Plato: I impressed with your sincere self-pitying, but I am better off analyzing others than myself. Therefore I am about to tell you one accident of my son, who was back then a three year old kindergartener. One day I returned home and my mother-in-law told me that my little son stole some toys from his kindergarten, and now defiantly does not want to return them. My mother-in-law asked me to teach him a lesson for such a selfish display. I was embarrassed because I felt some expectations of my wife and in-laws, and mostly because I thought that it was my guilt of kleptomania that passed through genes to him. In my youth, I often cleared the pockets of the suits of my father, because we rarely spoke to each other, because my parents lived like a dog and cat; my mother has learned only after my birth that my father had been previously married and had a daughter from that marriage and now paid alimony to her mother. So, it was easier to my mother and me to steal the change from my father than to ask him for allowance money.

Meanwhile the atmosphere in the room was really charged -- my son was vehemently refusing to give up on those toys. I said to myself, "Certainly I should teach him not to be selfish and to return those toys to the kindergarten. The value of sharing and trusting is the most basic thing I believe in." Thereafter, I first tried a humble approach -- "Son, would you please return your friends the toys you took from them?" "No," he replied insolently. I changed tactics a little bit and used reasoning -- "Son, if everyone would steal toys from the kindergarten, then, when you would be there, you would have nothing to play with." Once again, I heard a contemptuous "No!" Obviously, I was having no influence on him. Then I tried to bribe him. Softly, as I could, I said, "Son, if you return them, I'll give you a chocolate bar." "I don't want chocolate!" he cried furiously. Now I was becoming impatient and resorted to fear and threat -- "You will stay in the corner until you return them!" "I don't care!" -- he cried. "These are my toys. I don't have to share them with anybody!" Finally, I was exhausted mentally and resorted to physical force, taking the toys from him and giving them to my mother-in-law.

Perhaps my son needed the experience of possessing the toys before he could share them with others. In fact, unless I possess something, can I really share it or give it away? Probably he needed my support in establishing himself as a proprietor.

But at that moment, I hadn't the faintest idea about trust and property because all things and people (including myself) belonged to the State. It meant that I had to rely my judgment entirely on the opinion of surrounding me elders, who supposedly knew better how my son and my relationship with him should be developing. Because I was in agreement with the elders, I concluded that I was right -- he should share right away, and prolonging his "unlawful possession" would only prolong our mutual agony.
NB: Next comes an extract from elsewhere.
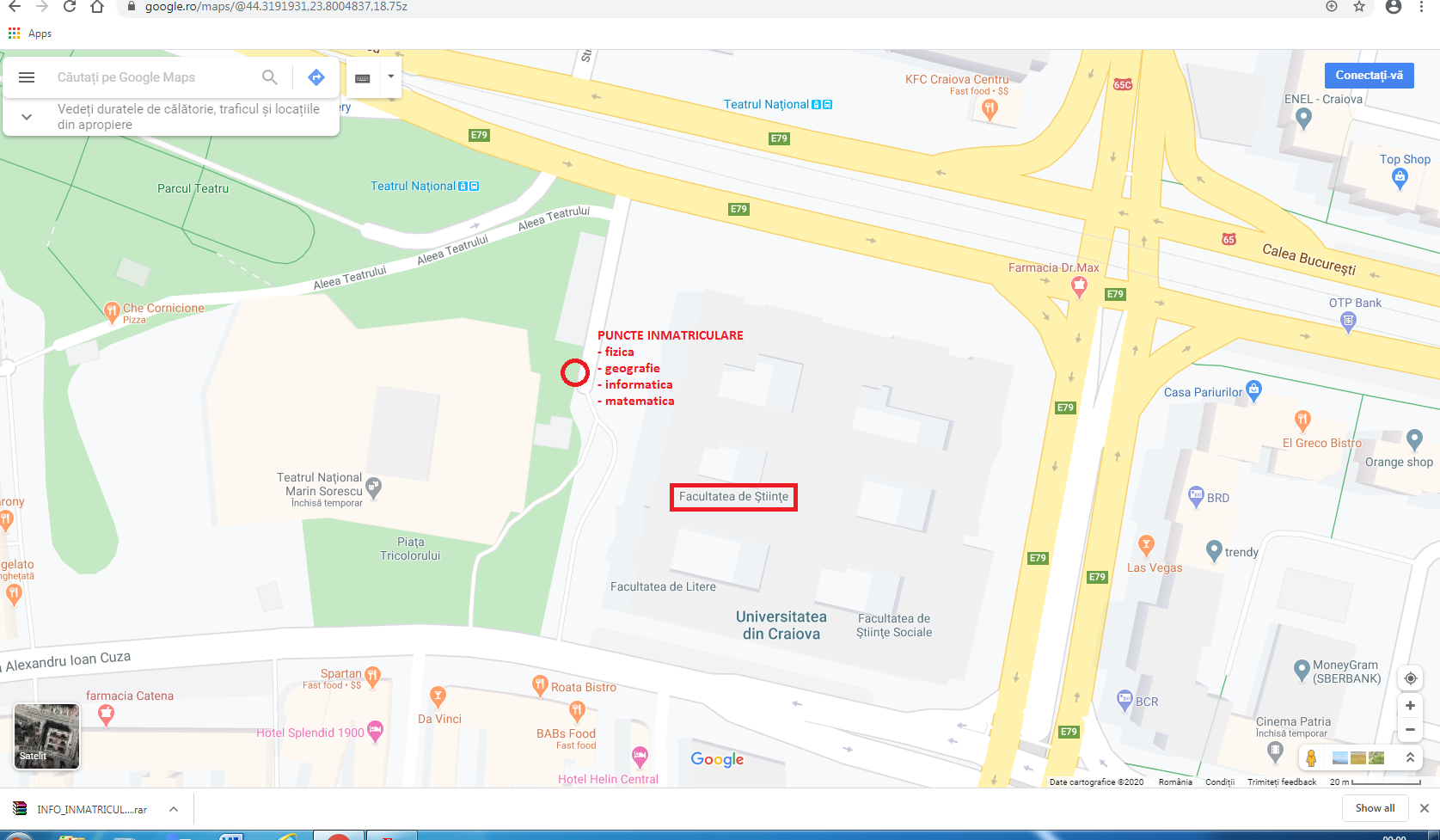Screen dimensions: 1440x840
Task: Open keyboard dropdown arrow beside search box
Action: tap(390, 77)
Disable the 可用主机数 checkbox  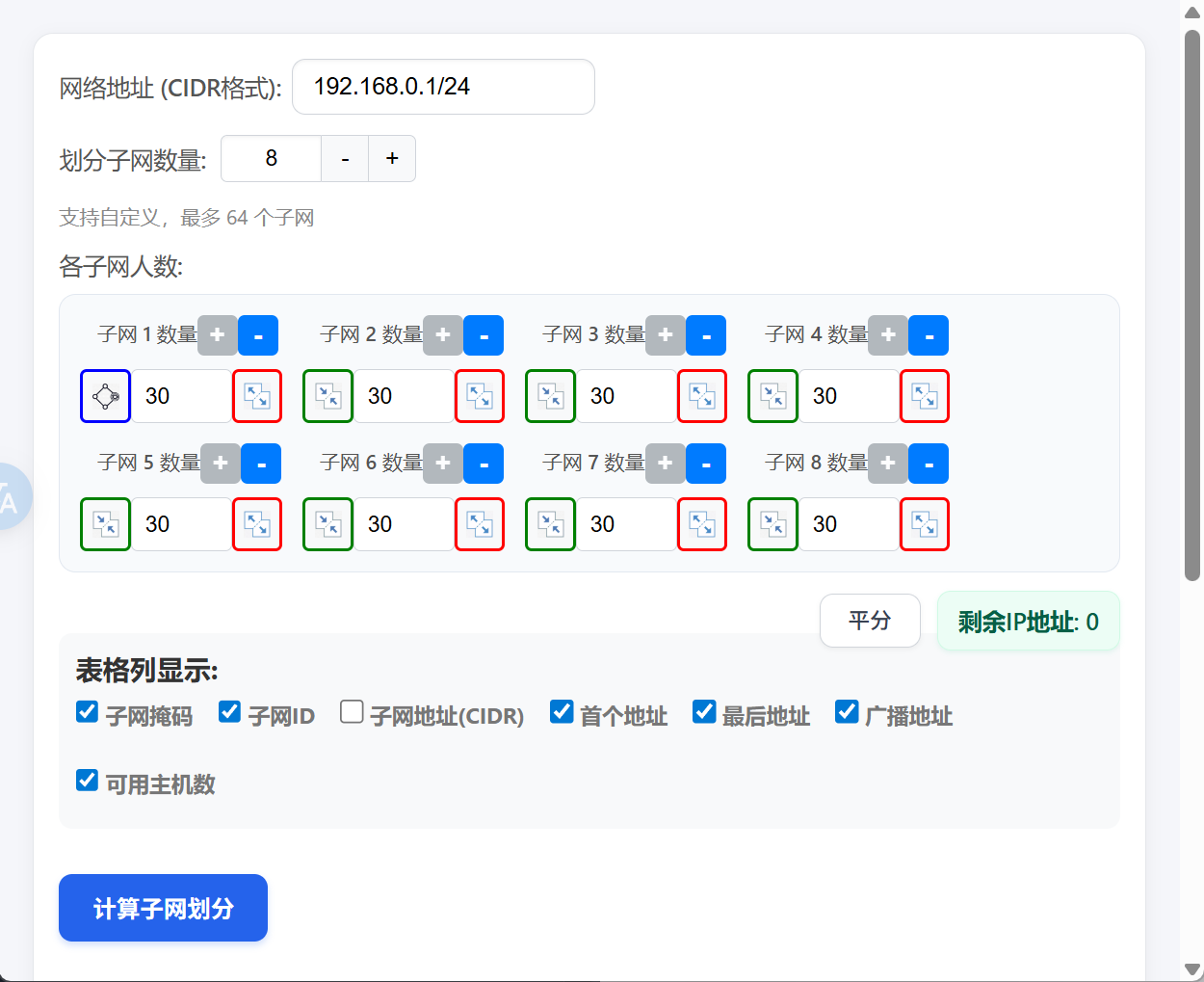pyautogui.click(x=87, y=781)
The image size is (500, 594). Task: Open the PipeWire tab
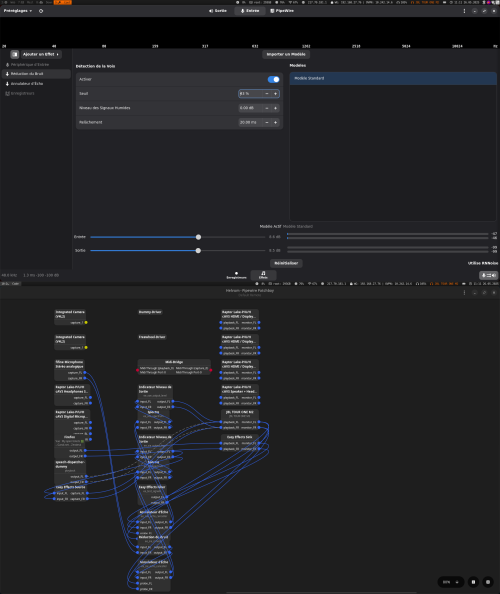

Perhaps I tried to impose on him my own ambition and aspirations because I was immature, and because ' the sage likes to learn, the fool loves to teach '.

I was unable to be patient with him, yet I expected him to be patient to his friends and to share the toys with them. In an attempt to compensate for my deficiency, I borrowed my authority from the external social forces and forced him to share those toys and to dissolve his proprietorship over them. However, borrowing means living dependently; and prolonged dependency builds weakness in the borrower because it reinforces dependence on the external forces to get things done while suppressing intrinsic energy of the borrower. This internal weakness leads to slowing down the development of independent thinking, growth of morale and self-discipline.

A man who builds his relationships on his internal weakness builds a castle on the sand. In such a case, fear of death in isolation replaces joy of life in cooperation, and mutually distrusted people grow gradually more capricious and defensive. That is what happens when the source of moral strength is borrowed from an external force, be it social status or bureaucratic authority.

Had I been more mature, I could have relied on my own intrinsic energy (my understanding of sharing and possessing) and allowed my son to work out his will as to what, when and how to possess, and what, when and how to share. Perhaps I could have left him alone with those toys for a day or two so that he could learn that the joy derived from interacting with friends around those toys, not from using them in isolation. When he would get a sense of real possession, he would share very naturally and spontaneously.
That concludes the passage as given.